Before building the retrieval pipeline, I wrapped the model in a simple agent harness: a loop that lets it call tools, inspect the results, and decide whether it has enough to answer. This is the same basic setup Grok uses, just much lighter. The key insight is that the model needs to be able to say "I don't have enough yet" and keep searching, rather than hallucinating a citation or hedging through an answer it doesn't actually have.

retrieval pipeline

The retrieval pipeline has two components: an evaluator and a search harness.

The evaluator is simple: after each tool call, the model reflects on the quality of what it found and rates it either insufficient or sufficient. If insufficient, it searches again with a different query. I run this across multiple candidates and take the best. I considered RL here but prompt engineering got me there without it.

The search harness exposes three tools: markdown web fetch, standard web search, and a custom neural search over a curated index of Wikipedia and high-quality reference sites. The neural search uses semantic similarity so the model can find relevant passages even when query phrasing doesn't match the source text exactly.

Getting reliable retrieval took the most iteration. The failure mode isn't the model hallucinating — it's the model settling for a mediocre source when a better one exists two searches away.

fine-tuning

Good retrieval got the facts right, but the style was still off. Even with detailed prompting, the model would slip back into the hedging, over-qualified register that makes GPT responses so frustrating.

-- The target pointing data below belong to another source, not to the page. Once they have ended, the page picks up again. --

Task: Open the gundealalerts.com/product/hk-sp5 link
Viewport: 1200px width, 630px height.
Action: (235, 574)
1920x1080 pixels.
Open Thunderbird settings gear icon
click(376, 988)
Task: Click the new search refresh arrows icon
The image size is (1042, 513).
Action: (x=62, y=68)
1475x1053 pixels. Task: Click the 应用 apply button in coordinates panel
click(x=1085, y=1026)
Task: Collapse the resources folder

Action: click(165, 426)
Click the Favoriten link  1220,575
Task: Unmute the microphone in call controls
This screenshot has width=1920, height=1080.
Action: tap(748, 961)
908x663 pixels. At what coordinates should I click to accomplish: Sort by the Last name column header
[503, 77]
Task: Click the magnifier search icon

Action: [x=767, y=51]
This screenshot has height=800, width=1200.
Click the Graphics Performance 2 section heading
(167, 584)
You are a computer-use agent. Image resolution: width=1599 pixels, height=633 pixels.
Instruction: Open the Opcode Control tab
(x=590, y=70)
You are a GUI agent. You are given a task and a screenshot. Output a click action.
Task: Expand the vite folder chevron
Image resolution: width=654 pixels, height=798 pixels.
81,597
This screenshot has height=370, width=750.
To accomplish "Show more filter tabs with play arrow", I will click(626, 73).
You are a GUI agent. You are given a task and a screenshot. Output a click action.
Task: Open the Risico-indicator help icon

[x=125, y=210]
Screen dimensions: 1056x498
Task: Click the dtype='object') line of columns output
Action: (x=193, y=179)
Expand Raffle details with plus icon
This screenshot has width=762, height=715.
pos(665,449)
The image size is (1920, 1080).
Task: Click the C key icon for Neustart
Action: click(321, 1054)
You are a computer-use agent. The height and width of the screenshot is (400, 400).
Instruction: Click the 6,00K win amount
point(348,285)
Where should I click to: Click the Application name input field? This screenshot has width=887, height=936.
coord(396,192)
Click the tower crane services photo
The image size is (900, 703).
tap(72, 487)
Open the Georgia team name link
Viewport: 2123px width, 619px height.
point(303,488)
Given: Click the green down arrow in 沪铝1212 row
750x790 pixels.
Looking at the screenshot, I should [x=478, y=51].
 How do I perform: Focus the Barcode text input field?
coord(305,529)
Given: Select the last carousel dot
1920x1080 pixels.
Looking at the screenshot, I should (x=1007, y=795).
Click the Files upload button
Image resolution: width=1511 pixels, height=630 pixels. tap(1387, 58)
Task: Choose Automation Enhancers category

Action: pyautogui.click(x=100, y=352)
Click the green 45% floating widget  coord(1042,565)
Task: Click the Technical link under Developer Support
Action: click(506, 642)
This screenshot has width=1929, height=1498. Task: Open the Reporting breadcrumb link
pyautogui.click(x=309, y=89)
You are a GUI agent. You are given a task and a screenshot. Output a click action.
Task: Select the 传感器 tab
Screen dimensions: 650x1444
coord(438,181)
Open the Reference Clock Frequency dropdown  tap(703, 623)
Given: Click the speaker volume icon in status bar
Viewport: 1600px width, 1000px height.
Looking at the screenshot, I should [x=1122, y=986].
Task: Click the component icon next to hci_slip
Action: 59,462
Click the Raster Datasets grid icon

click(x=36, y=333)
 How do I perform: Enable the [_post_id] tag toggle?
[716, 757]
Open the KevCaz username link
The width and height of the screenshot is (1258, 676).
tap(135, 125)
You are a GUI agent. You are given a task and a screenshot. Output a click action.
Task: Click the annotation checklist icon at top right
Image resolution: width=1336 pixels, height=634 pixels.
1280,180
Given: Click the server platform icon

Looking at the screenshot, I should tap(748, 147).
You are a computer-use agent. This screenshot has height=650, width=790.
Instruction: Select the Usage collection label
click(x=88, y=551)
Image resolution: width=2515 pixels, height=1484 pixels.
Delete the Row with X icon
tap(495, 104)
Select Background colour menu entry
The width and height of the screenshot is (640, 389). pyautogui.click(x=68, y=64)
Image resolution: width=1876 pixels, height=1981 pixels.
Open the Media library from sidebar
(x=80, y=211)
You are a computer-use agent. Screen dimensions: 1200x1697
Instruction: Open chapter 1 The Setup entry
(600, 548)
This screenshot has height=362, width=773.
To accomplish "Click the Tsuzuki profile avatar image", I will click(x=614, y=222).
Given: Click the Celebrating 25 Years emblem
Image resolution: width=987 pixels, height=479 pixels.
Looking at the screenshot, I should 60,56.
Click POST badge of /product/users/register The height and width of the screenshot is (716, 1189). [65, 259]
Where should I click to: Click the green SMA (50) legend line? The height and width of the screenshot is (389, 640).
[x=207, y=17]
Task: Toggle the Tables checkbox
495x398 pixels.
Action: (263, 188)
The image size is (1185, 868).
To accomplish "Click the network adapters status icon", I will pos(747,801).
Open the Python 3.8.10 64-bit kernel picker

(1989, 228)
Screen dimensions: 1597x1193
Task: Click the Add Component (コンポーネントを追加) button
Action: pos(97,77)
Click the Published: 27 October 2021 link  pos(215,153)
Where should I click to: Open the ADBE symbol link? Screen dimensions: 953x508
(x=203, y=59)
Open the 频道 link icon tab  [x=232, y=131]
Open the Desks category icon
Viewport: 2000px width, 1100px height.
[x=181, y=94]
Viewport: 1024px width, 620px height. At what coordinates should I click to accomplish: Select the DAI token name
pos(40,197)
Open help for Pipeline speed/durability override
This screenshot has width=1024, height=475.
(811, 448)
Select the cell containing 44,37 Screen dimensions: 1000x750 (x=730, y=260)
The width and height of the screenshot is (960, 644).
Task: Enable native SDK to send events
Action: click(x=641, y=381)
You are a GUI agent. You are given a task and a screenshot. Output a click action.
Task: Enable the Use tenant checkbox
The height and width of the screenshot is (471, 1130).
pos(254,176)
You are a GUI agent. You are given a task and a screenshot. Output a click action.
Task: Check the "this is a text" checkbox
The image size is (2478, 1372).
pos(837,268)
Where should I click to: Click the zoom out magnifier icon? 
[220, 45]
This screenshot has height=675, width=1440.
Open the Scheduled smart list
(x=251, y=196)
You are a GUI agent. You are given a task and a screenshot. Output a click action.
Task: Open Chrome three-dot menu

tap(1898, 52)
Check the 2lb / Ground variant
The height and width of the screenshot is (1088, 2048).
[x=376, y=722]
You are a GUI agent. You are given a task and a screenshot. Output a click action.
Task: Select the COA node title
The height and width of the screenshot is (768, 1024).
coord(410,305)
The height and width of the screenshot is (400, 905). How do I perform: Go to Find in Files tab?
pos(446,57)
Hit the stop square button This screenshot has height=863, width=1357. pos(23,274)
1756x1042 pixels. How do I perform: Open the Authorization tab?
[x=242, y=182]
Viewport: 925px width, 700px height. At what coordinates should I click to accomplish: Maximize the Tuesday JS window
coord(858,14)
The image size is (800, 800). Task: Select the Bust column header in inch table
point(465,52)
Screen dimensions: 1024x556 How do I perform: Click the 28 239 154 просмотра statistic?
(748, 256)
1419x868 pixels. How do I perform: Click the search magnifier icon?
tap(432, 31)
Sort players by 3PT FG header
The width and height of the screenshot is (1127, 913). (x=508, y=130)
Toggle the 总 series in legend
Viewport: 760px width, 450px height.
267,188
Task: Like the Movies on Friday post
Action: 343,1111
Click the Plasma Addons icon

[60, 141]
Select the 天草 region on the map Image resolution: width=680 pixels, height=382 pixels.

So I SFT'd Qwen 32B on the 100 annotated examples using LoRA, running training on Modal. The dataset is small, but the examples are high quality and the task is narrow — the model just needs to learn the citation format and direct-answer style, not new facts. It worked.

prompt optimization

The final system prompt was produced by Claude Code running in a VM: it executes tests against the 100 examples, reads the failures, rewrites the prompt, and repeats. I run a thin wrapper over Claude to automate the outer loop, so it's essentially auto-optimized. I also told it to look at the leaked system prompts from other AI tools and update formatting to adhere to best practices, which it incorporated.

evals

I ran evals on all 100 prompts and did a personal blind preference test against GPT-4o. antiwall won 80% of the time.